» **Instructions for the task**
Retype each of the following items word for word, keeping every line as it appears.

-- START --

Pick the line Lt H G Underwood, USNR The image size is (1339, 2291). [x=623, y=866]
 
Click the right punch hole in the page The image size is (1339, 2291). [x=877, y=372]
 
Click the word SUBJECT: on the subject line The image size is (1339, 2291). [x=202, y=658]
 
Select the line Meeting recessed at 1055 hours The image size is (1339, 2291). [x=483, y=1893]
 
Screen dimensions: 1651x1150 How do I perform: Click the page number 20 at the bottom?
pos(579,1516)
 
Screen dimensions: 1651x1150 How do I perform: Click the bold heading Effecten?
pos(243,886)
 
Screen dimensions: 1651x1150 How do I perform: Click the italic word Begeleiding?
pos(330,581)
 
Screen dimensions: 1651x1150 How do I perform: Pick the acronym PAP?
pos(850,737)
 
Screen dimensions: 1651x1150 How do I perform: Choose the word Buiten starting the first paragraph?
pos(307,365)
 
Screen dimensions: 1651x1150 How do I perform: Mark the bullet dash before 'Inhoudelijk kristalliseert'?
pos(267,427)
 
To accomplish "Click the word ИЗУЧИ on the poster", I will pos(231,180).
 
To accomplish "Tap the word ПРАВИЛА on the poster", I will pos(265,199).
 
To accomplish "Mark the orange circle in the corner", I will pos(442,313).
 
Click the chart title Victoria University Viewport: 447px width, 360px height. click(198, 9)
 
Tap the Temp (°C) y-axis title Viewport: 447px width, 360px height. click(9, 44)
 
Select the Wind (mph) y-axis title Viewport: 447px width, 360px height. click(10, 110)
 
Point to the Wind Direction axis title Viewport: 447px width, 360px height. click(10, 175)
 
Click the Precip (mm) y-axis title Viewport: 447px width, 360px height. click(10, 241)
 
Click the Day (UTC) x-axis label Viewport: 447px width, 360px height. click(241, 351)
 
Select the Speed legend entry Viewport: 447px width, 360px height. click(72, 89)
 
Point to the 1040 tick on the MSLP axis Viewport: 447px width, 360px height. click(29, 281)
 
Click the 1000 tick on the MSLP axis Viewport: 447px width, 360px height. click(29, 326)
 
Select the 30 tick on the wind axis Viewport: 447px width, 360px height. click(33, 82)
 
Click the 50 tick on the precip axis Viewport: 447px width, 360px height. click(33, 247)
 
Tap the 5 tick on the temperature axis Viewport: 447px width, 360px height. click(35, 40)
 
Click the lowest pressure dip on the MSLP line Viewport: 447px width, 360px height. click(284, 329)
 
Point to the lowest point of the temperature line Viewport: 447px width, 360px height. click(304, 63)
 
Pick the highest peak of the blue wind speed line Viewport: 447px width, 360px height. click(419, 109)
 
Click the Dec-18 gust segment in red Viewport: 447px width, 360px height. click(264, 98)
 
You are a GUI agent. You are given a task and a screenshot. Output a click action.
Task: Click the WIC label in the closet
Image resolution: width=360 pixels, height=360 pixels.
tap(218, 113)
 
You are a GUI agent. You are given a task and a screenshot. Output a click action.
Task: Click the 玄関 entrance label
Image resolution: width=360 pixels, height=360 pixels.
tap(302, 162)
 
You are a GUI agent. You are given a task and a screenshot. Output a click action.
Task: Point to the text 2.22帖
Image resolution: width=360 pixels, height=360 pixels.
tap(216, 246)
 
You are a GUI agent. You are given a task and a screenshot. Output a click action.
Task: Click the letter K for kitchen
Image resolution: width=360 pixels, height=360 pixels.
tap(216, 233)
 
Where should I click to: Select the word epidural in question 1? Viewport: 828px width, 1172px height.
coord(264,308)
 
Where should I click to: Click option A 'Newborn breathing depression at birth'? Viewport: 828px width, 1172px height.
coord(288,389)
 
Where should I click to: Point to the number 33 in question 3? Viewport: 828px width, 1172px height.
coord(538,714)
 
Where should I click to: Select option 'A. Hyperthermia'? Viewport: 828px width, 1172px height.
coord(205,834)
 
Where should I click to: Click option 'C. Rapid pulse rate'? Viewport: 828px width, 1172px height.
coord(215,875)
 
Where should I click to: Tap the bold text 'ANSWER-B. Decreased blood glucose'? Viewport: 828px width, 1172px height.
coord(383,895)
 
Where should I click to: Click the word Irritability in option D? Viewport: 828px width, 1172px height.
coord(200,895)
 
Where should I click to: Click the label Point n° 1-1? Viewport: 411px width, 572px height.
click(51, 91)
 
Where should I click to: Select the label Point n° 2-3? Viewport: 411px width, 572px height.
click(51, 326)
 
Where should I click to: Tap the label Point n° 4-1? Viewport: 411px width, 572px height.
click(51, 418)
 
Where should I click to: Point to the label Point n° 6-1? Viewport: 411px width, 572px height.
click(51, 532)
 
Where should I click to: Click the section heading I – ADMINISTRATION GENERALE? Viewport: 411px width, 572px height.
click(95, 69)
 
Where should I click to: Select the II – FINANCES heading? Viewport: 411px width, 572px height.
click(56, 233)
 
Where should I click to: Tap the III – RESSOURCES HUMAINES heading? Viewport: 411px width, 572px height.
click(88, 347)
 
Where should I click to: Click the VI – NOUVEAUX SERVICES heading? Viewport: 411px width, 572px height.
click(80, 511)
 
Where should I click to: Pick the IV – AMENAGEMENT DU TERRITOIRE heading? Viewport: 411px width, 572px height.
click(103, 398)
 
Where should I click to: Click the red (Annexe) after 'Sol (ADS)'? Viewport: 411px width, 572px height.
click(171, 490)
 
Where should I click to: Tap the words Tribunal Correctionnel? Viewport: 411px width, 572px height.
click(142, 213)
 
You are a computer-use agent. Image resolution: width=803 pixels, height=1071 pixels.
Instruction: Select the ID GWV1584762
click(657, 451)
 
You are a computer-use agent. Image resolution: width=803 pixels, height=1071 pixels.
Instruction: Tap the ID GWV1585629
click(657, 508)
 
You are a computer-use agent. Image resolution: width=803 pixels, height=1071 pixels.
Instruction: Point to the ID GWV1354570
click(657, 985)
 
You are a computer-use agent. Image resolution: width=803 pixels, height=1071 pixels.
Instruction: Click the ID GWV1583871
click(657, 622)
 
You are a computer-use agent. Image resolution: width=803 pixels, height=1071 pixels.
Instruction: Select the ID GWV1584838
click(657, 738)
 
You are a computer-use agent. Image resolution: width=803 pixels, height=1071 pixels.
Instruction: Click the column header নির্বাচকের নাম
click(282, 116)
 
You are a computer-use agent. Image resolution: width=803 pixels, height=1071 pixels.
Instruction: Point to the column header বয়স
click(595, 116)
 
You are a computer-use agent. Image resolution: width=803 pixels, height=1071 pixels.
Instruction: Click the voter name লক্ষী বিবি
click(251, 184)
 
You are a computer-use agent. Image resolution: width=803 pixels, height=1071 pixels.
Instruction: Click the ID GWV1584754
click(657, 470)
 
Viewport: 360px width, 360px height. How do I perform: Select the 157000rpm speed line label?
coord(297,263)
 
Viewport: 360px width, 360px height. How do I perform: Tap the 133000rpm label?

-- END --

» **Solved exercise**
Pick the line Lt H G Underwood, USNR The image size is (1339, 2291). [x=623, y=866]
 
Click the right punch hole in the page The image size is (1339, 2291). [x=877, y=372]
 
Click the word SUBJECT: on the subject line The image size is (1339, 2291). [x=202, y=658]
 
Select the line Meeting recessed at 1055 hours The image size is (1339, 2291). [x=483, y=1893]
 
Screen dimensions: 1651x1150 How do I perform: Click the page number 20 at the bottom?
pos(579,1516)
 
Screen dimensions: 1651x1150 How do I perform: Click the bold heading Effecten?
pos(243,886)
 
Screen dimensions: 1651x1150 How do I perform: Click the italic word Begeleiding?
pos(330,581)
 
Screen dimensions: 1651x1150 How do I perform: Pick the acronym PAP?
pos(850,737)
 
Screen dimensions: 1651x1150 How do I perform: Choose the word Buiten starting the first paragraph?
pos(307,365)
 
Screen dimensions: 1651x1150 How do I perform: Mark the bullet dash before 'Inhoudelijk kristalliseert'?
pos(267,427)
 
To accomplish "Click the word ИЗУЧИ on the poster", I will pos(231,180).
 
To accomplish "Tap the word ПРАВИЛА on the poster", I will pos(265,199).
 
To accomplish "Mark the orange circle in the corner", I will pos(442,313).
 
Click the chart title Victoria University Viewport: 447px width, 360px height. click(198, 9)
 
Tap the Temp (°C) y-axis title Viewport: 447px width, 360px height. click(9, 44)
 
Select the Wind (mph) y-axis title Viewport: 447px width, 360px height. click(10, 110)
 
Point to the Wind Direction axis title Viewport: 447px width, 360px height. click(10, 175)
 
Click the Precip (mm) y-axis title Viewport: 447px width, 360px height. click(10, 241)
 
Click the Day (UTC) x-axis label Viewport: 447px width, 360px height. click(241, 351)
 
Select the Speed legend entry Viewport: 447px width, 360px height. click(72, 89)
 
Point to the 1040 tick on the MSLP axis Viewport: 447px width, 360px height. click(29, 281)
 
Click the 1000 tick on the MSLP axis Viewport: 447px width, 360px height. click(29, 326)
 
Select the 30 tick on the wind axis Viewport: 447px width, 360px height. click(33, 82)
 
Click the 50 tick on the precip axis Viewport: 447px width, 360px height. click(33, 247)
 
Tap the 5 tick on the temperature axis Viewport: 447px width, 360px height. click(35, 40)
 
Click the lowest pressure dip on the MSLP line Viewport: 447px width, 360px height. click(284, 329)
 
Point to the lowest point of the temperature line Viewport: 447px width, 360px height. click(304, 63)
 
Pick the highest peak of the blue wind speed line Viewport: 447px width, 360px height. click(419, 109)
 
Click the Dec-18 gust segment in red Viewport: 447px width, 360px height. click(264, 98)
 
You are a GUI agent. You are given a task and a screenshot. Output a click action.
Task: Click the WIC label in the closet
Image resolution: width=360 pixels, height=360 pixels.
tap(218, 113)
 
You are a GUI agent. You are given a task and a screenshot. Output a click action.
Task: Click the 玄関 entrance label
Image resolution: width=360 pixels, height=360 pixels.
tap(302, 162)
 
You are a GUI agent. You are given a task and a screenshot. Output a click action.
Task: Point to the text 2.22帖
Image resolution: width=360 pixels, height=360 pixels.
tap(216, 246)
 
You are a GUI agent. You are given a task and a screenshot. Output a click action.
Task: Click the letter K for kitchen
Image resolution: width=360 pixels, height=360 pixels.
tap(216, 233)
 
Where should I click to: Select the word epidural in question 1? Viewport: 828px width, 1172px height.
coord(264,308)
 
Where should I click to: Click option A 'Newborn breathing depression at birth'? Viewport: 828px width, 1172px height.
coord(288,389)
 
Where should I click to: Point to the number 33 in question 3? Viewport: 828px width, 1172px height.
coord(538,714)
 
Where should I click to: Select option 'A. Hyperthermia'? Viewport: 828px width, 1172px height.
coord(205,834)
 
Where should I click to: Click option 'C. Rapid pulse rate'? Viewport: 828px width, 1172px height.
coord(215,875)
 
Where should I click to: Tap the bold text 'ANSWER-B. Decreased blood glucose'? Viewport: 828px width, 1172px height.
coord(383,895)
 
Where should I click to: Click the word Irritability in option D? Viewport: 828px width, 1172px height.
coord(200,895)
 
Where should I click to: Click the label Point n° 1-1? Viewport: 411px width, 572px height.
click(51, 91)
 
Where should I click to: Select the label Point n° 2-3? Viewport: 411px width, 572px height.
click(51, 326)
 
Where should I click to: Tap the label Point n° 4-1? Viewport: 411px width, 572px height.
click(51, 418)
 
Where should I click to: Point to the label Point n° 6-1? Viewport: 411px width, 572px height.
click(51, 532)
 
Where should I click to: Click the section heading I – ADMINISTRATION GENERALE? Viewport: 411px width, 572px height.
click(95, 69)
 
Where should I click to: Select the II – FINANCES heading? Viewport: 411px width, 572px height.
click(56, 233)
 
Where should I click to: Tap the III – RESSOURCES HUMAINES heading? Viewport: 411px width, 572px height.
click(88, 347)
 
Where should I click to: Click the VI – NOUVEAUX SERVICES heading? Viewport: 411px width, 572px height.
click(80, 511)
 
Where should I click to: Pick the IV – AMENAGEMENT DU TERRITOIRE heading? Viewport: 411px width, 572px height.
click(103, 398)
 
Where should I click to: Click the red (Annexe) after 'Sol (ADS)'? Viewport: 411px width, 572px height.
click(171, 490)
 
Where should I click to: Tap the words Tribunal Correctionnel? Viewport: 411px width, 572px height.
click(142, 213)
 
You are a computer-use agent. Image resolution: width=803 pixels, height=1071 pixels.
Instruction: Select the ID GWV1584762
click(657, 451)
 
You are a computer-use agent. Image resolution: width=803 pixels, height=1071 pixels.
Instruction: Tap the ID GWV1585629
click(657, 508)
 
You are a computer-use agent. Image resolution: width=803 pixels, height=1071 pixels.
Instruction: Point to the ID GWV1354570
click(657, 985)
 
You are a computer-use agent. Image resolution: width=803 pixels, height=1071 pixels.
Instruction: Click the ID GWV1583871
click(657, 622)
 
You are a computer-use agent. Image resolution: width=803 pixels, height=1071 pixels.
Instruction: Select the ID GWV1584838
click(657, 738)
 
You are a computer-use agent. Image resolution: width=803 pixels, height=1071 pixels.
Instruction: Click the column header নির্বাচকের নাম
click(282, 116)
 
You are a computer-use agent. Image resolution: width=803 pixels, height=1071 pixels.
Instruction: Point to the column header বয়স
click(595, 116)
 
You are a computer-use agent. Image resolution: width=803 pixels, height=1071 pixels.
Instruction: Click the voter name লক্ষী বিবি
click(251, 184)
 
You are a computer-use agent. Image resolution: width=803 pixels, height=1071 pixels.
Instruction: Click the ID GWV1584754
click(657, 470)
 
Viewport: 360px width, 360px height. How do I perform: Select the 157000rpm speed line label?
coord(297,263)
 
Viewport: 360px width, 360px height. How do I perform: Tap the 133000rpm label?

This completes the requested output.